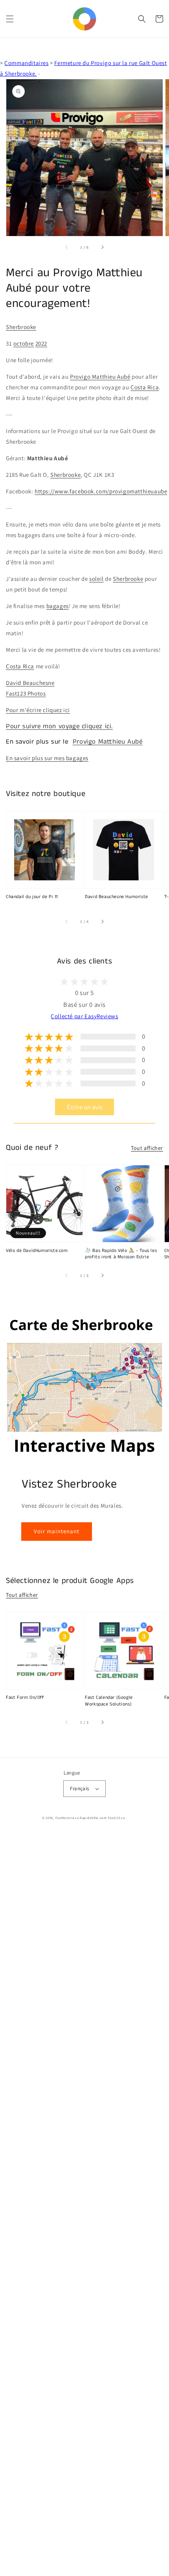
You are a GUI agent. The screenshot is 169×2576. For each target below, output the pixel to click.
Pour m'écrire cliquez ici (38, 710)
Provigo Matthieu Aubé (100, 376)
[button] (9, 19)
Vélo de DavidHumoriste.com (37, 1251)
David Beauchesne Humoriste (116, 897)
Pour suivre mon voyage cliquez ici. (59, 726)
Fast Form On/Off (25, 1697)
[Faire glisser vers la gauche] (66, 247)
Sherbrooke (21, 327)
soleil (96, 578)
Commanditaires (26, 63)
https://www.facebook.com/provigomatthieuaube (101, 491)
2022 (41, 343)
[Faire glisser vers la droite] (102, 247)
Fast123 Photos (26, 693)
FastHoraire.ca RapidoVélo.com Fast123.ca (90, 1817)
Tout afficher (147, 1147)
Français (79, 1788)
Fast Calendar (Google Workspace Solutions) (109, 1700)
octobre (23, 343)
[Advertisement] (84, 2204)
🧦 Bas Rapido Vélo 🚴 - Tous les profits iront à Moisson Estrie (121, 1254)
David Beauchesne (30, 682)
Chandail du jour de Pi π (32, 897)
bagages (57, 606)
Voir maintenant (56, 1531)
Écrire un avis (85, 1107)
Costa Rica (144, 387)
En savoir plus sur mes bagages (47, 758)
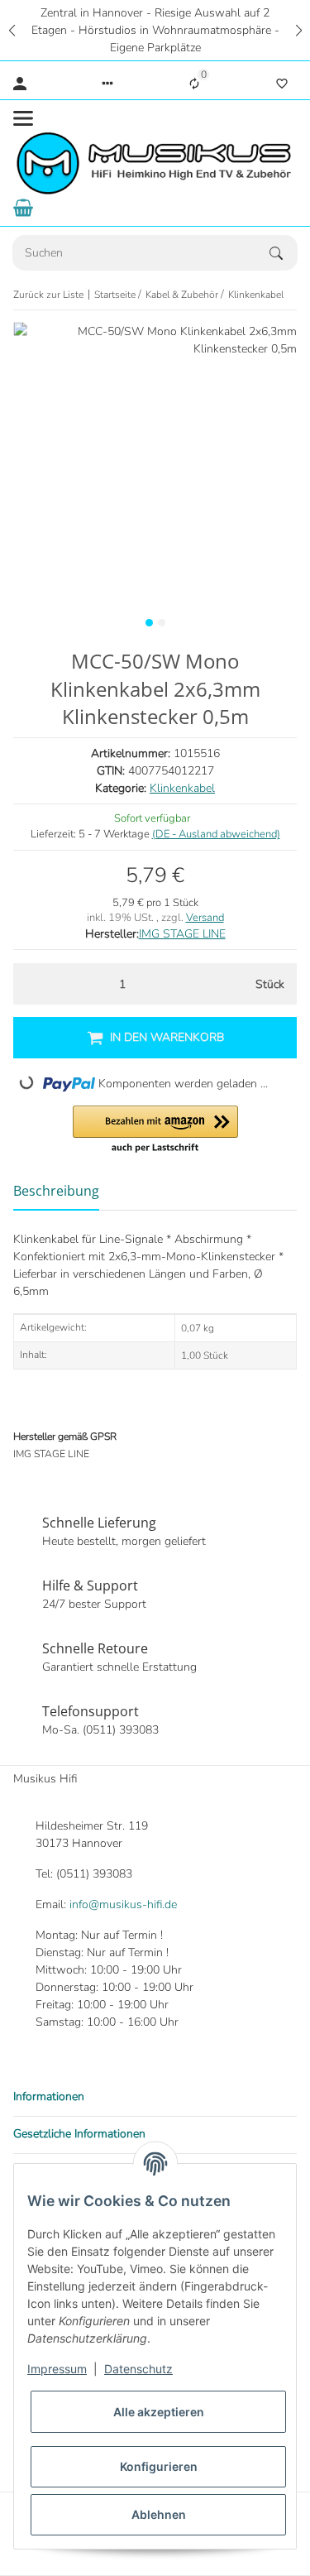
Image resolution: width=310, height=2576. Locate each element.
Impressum (57, 2369)
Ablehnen (158, 2514)
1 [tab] (149, 622)
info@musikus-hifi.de (123, 1904)
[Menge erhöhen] (214, 984)
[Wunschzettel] (282, 83)
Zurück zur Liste (48, 294)
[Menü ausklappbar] (23, 118)
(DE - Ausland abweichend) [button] (216, 834)
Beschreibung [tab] (56, 1191)
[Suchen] (283, 253)
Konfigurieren (159, 2466)
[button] (11, 30)
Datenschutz (138, 2369)
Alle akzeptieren (158, 2412)
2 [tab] (161, 622)
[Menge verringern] (30, 984)
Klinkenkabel (182, 788)
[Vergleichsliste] (194, 83)
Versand (205, 917)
################
• _Work task_
Copy the material exactly. Do not include the pictures.

• _Task answer_
You are a GUI agent. The screenshot is 169×2576. For each target below, output the pixel to click.
Pour m'écrire cliquez ici (38, 710)
Provigo Matthieu Aubé (100, 376)
[button] (9, 19)
Vélo de DavidHumoriste.com (37, 1251)
David Beauchesne Humoriste (116, 897)
Pour suivre mon voyage cliquez ici. (59, 726)
Fast Form On/Off (25, 1697)
[Faire glisser vers la gauche] (66, 247)
Sherbrooke (21, 327)
soleil (96, 578)
Commanditaires (26, 63)
https://www.facebook.com/provigomatthieuaube (101, 491)
2022 (41, 343)
[Faire glisser vers la droite] (102, 247)
Fast123 Photos (26, 693)
FastHoraire.ca RapidoVélo.com Fast123.ca (90, 1817)
Tout afficher (147, 1147)
Français (79, 1788)
Fast Calendar (Google Workspace Solutions) (109, 1700)
octobre (23, 343)
[Advertisement] (84, 2204)
🧦 Bas Rapido Vélo 🚴 - Tous les profits iront à Moisson Estrie (121, 1254)
David Beauchesne (30, 682)
Chandail du jour de Pi π (32, 897)
bagages (57, 606)
Voir maintenant (56, 1531)
Écrire un avis (85, 1107)
Costa Rica (144, 387)
En savoir plus sur mes bagages (47, 758)
Image resolution: width=310, height=2576. Locate each element.
Impressum (57, 2369)
Ablehnen (158, 2514)
1 [tab] (149, 622)
info@musikus-hifi.de (123, 1904)
[Menge erhöhen] (214, 984)
[Wunschzettel] (282, 83)
Zurück zur Liste (48, 294)
[Menü ausklappbar] (23, 118)
(DE - Ausland abweichend) [button] (216, 834)
Beschreibung [tab] (56, 1191)
[Suchen] (283, 253)
Konfigurieren (159, 2466)
[button] (11, 30)
Datenschutz (138, 2369)
Alle akzeptieren (158, 2412)
2 [tab] (161, 622)
[Menge verringern] (30, 984)
Klinkenkabel (182, 788)
[Vergleichsliste] (194, 83)
Versand (205, 917)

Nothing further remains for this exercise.